Over the years as this post stewed in my brain. I would revisit the post every couple years because it always stood out as a bold design decision. Slowly the article chipped away at some of my preconceived notions. Eventually I came around to the idea that making people choose their private parts or identity in a <select>
box is pretty fucked up.
Not only is demanding to know someone’s gender an unnecessary invasion of privacy, the assumptions and implications we make based on information about your private parts are pretty fucked up as well. Have a penis? You like SPORTS. Have a vagina? Babies, lipstick, makeup, hair! Have a penis? You can be CEO! Have a vagina? Expect to earn 77¢ on the dollar. Womp womp.
Just last week I saw this come across my Twitter feed about Pandora’s gender-based ad targeting…

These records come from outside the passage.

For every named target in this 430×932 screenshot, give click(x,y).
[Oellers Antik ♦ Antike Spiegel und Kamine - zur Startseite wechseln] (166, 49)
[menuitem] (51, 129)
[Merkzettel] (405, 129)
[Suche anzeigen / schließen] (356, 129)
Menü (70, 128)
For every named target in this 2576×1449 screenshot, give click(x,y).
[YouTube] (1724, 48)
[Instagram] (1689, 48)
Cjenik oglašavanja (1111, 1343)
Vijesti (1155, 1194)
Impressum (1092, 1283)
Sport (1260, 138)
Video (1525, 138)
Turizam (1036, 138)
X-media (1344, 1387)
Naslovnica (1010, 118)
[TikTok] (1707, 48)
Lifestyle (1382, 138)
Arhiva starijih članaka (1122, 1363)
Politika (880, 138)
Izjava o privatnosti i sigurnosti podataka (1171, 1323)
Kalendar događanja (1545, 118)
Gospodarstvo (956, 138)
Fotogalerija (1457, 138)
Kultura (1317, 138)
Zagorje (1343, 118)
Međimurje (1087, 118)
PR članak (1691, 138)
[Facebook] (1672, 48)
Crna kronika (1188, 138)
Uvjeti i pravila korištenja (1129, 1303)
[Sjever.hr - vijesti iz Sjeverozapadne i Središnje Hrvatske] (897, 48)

When I changed my gender in Pandora from to male, it immediately went from showing me leg-shaving ads to business cards and tech jobs 😶 https://t.co/V1DA2RLDmX
— Sasha Laundy (@SashaLaundy) August 9, 2017
Realizing how inexact and potentially harmful binary gender roles can be it made sense to deprecate them in my brain. Maybe we need more than two buckets to put all of humanity in? Maybe we all exist on and traverse a spectrum of cultural gender stereotypes? Or (more likely) unless individuals plan on smushing private parts it shouldn’t really matter… especially on a website.
I don’t know Sarah Mei but I want to say thanks. I think it’s neat that blogging and humbly sharing ideas can over time influence someone’s perception on important issues.